**GIVEN PROBLEM:**
Starting at the line containing "You are a computer-use agent." and continuing through the end of the material, write those lines out again, switching "Hatchling" to "Starter" and leaving everything else unchanged. Leave the pictures out.

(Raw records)
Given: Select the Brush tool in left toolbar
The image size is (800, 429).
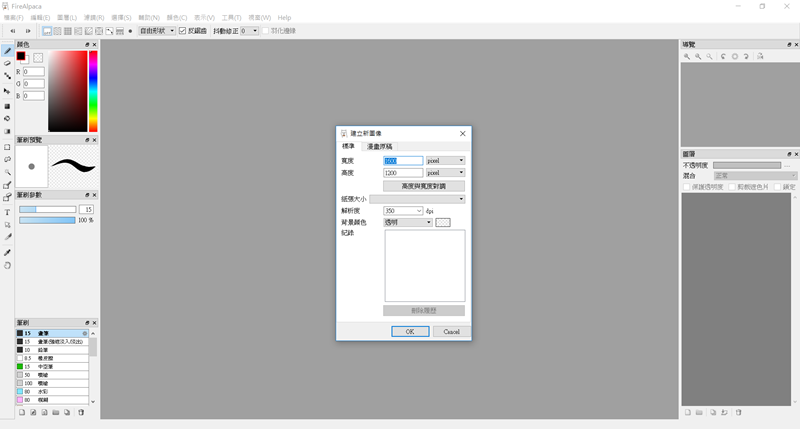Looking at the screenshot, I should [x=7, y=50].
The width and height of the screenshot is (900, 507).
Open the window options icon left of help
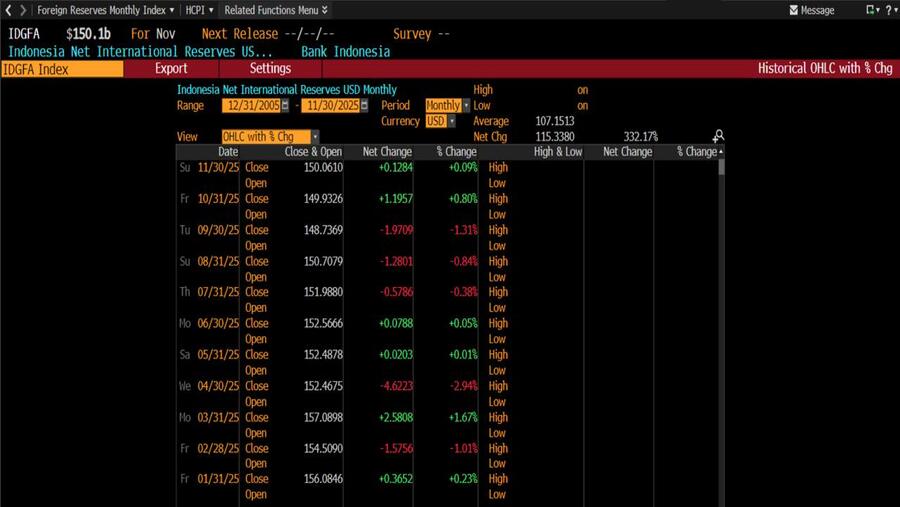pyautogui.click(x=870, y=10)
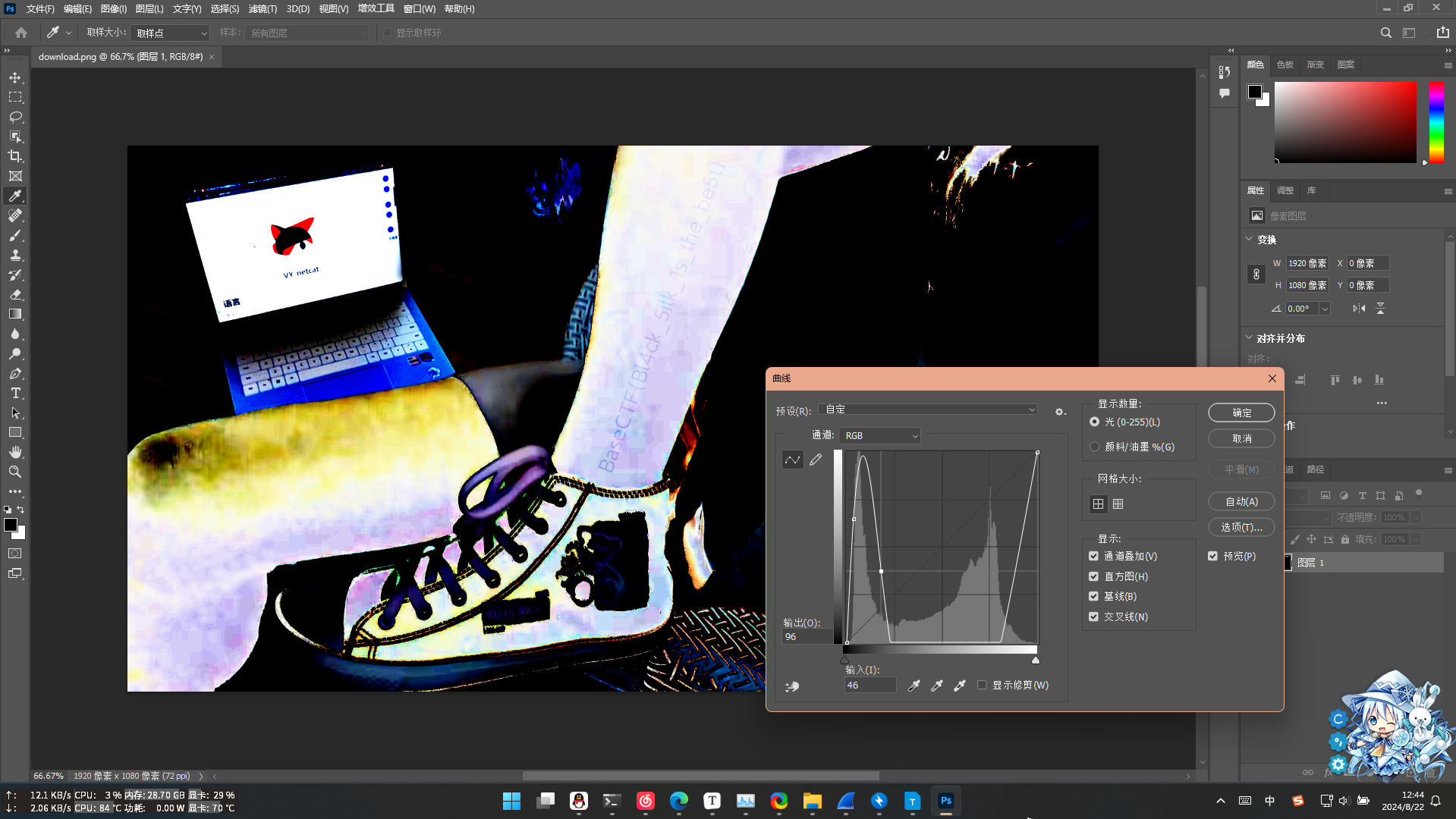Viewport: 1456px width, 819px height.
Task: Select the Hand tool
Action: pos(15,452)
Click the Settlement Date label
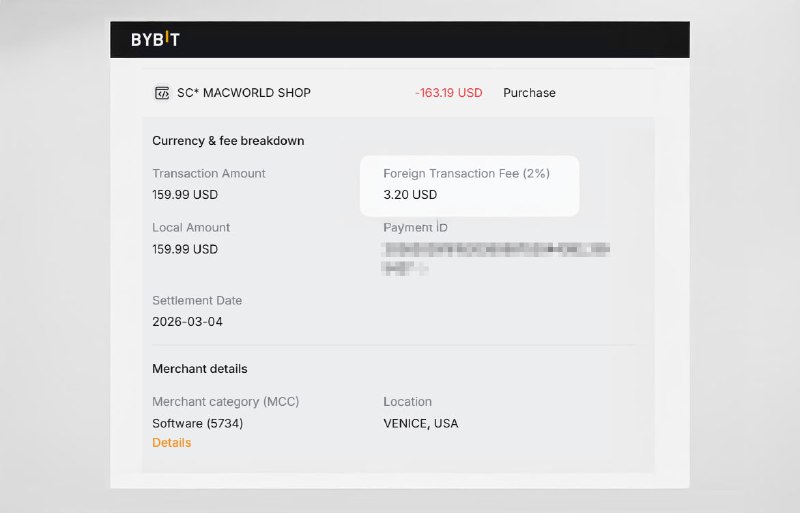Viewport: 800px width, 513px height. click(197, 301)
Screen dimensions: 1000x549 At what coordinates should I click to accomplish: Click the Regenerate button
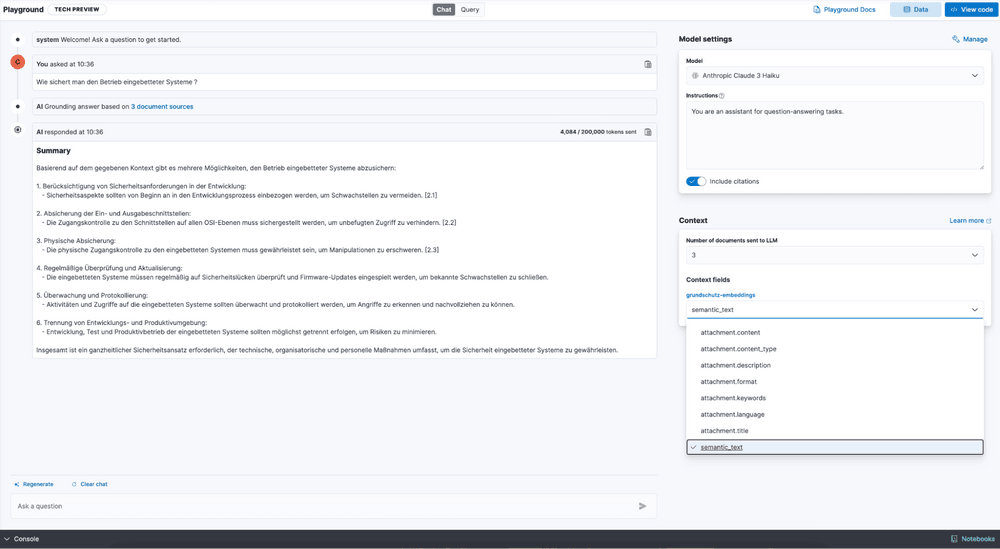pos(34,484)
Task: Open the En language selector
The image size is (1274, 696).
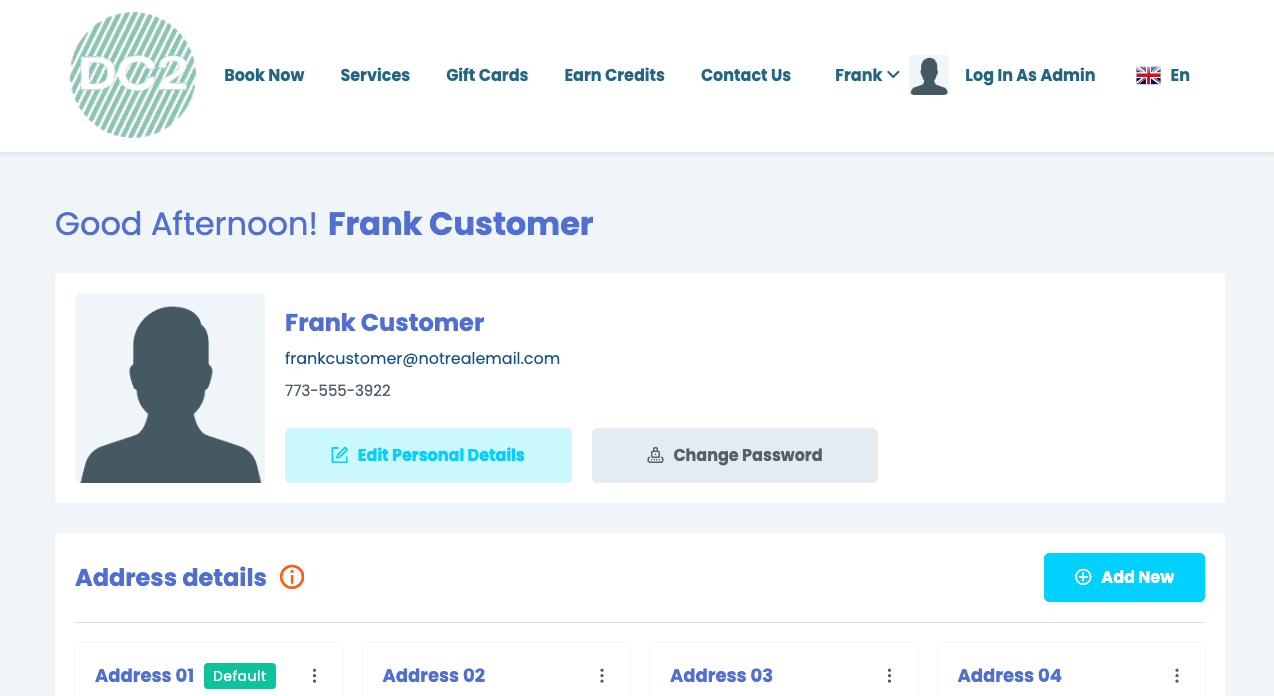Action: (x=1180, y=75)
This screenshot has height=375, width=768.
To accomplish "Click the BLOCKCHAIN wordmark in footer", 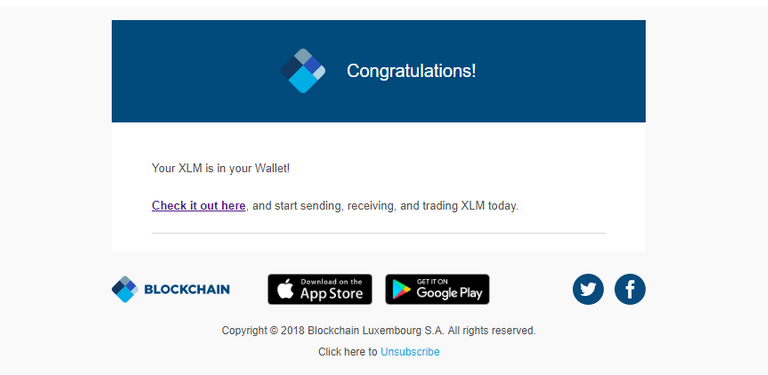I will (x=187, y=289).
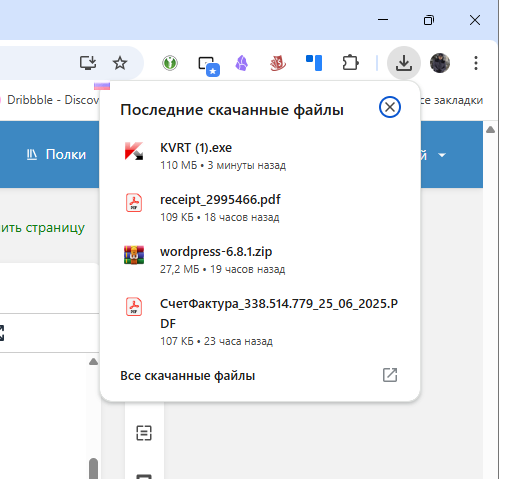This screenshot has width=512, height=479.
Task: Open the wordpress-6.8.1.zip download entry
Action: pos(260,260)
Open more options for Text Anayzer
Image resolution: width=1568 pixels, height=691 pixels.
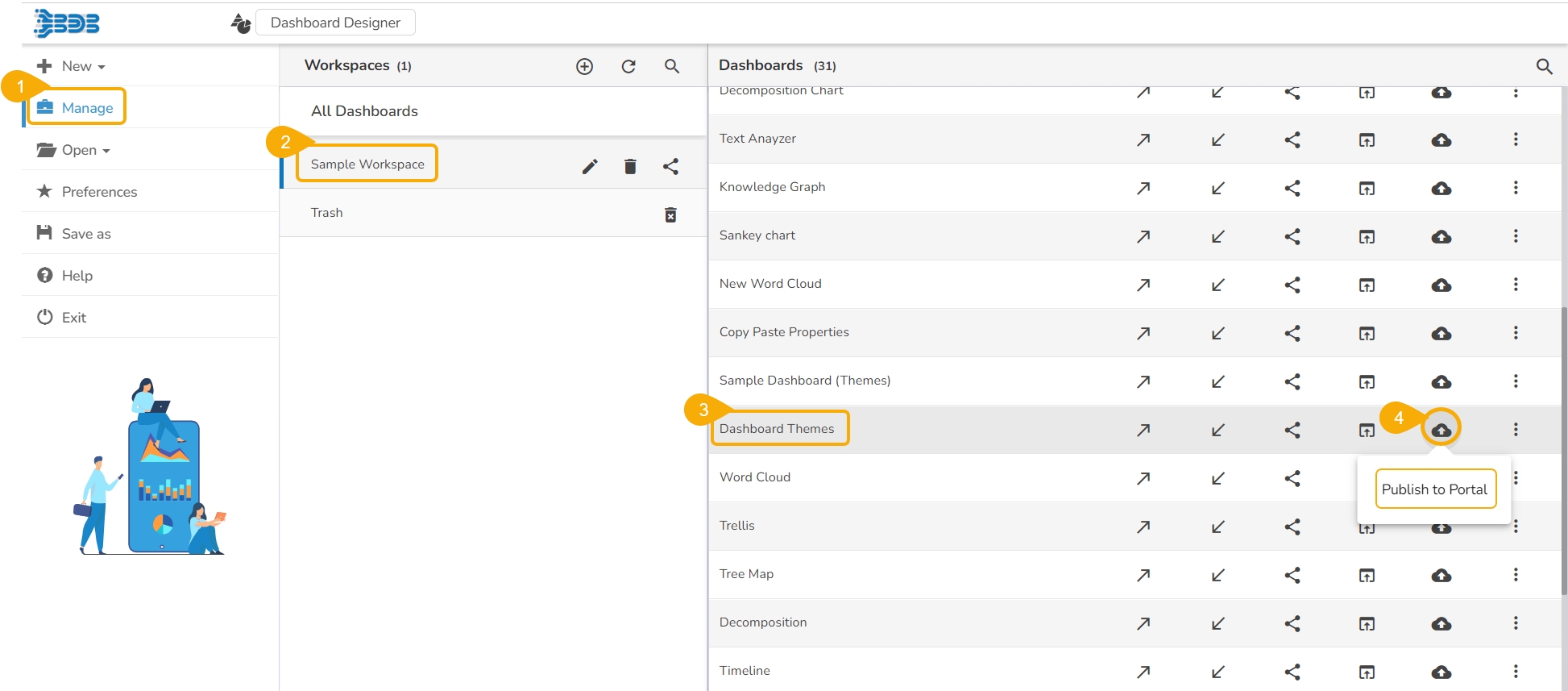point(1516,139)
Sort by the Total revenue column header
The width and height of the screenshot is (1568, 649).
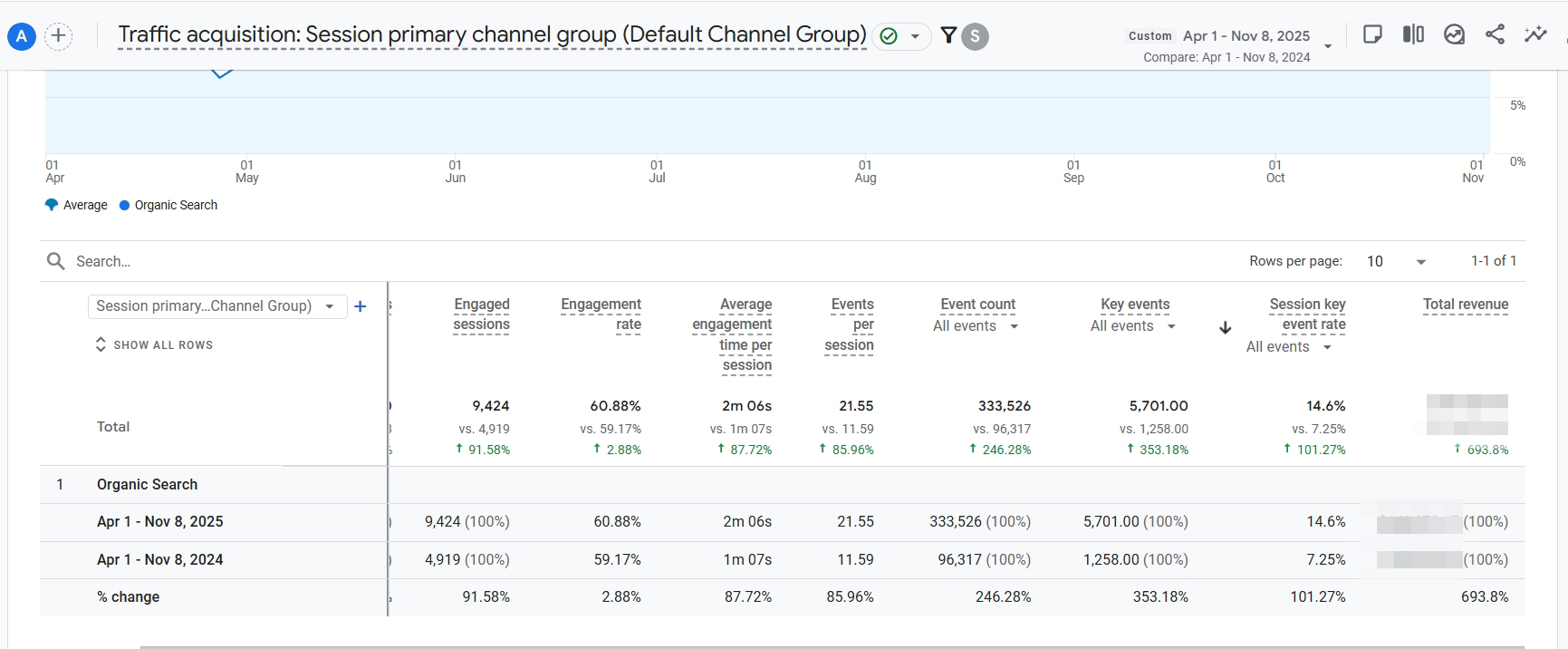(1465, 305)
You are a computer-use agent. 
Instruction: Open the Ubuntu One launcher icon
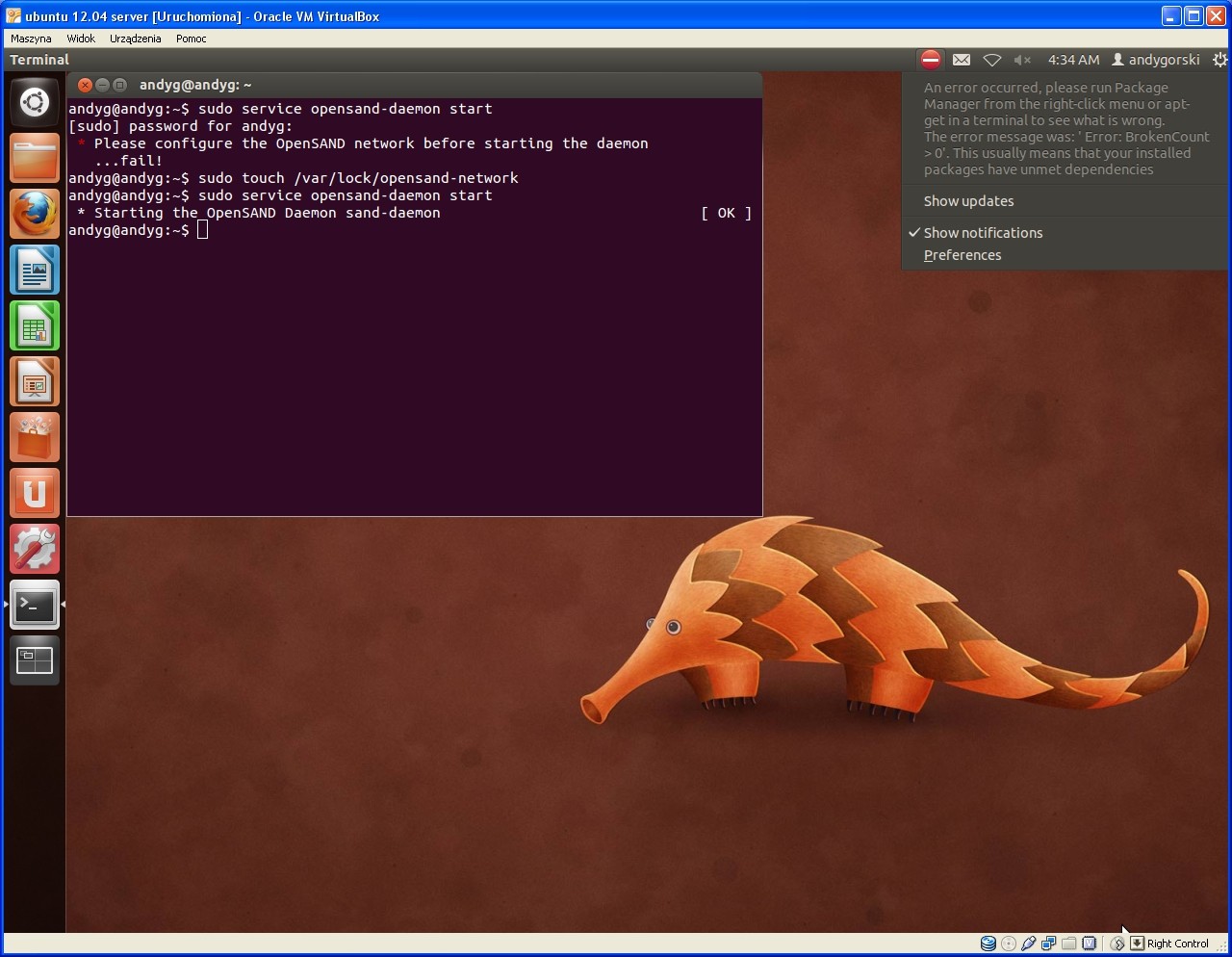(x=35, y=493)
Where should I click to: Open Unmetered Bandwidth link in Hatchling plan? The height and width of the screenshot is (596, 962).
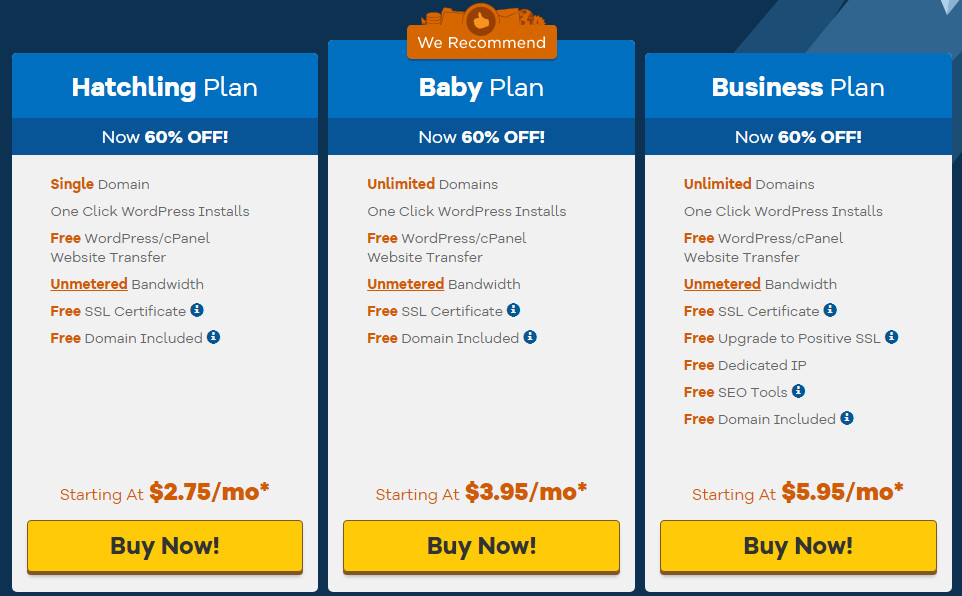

**EXERCISE SOLUTION:**
You are a computer-use agent. 
Instruction: Open the Ubuntu One launcher icon
(x=35, y=493)
Where should I click to: Open Unmetered Bandwidth link in Starter plan? The height and width of the screenshot is (596, 962).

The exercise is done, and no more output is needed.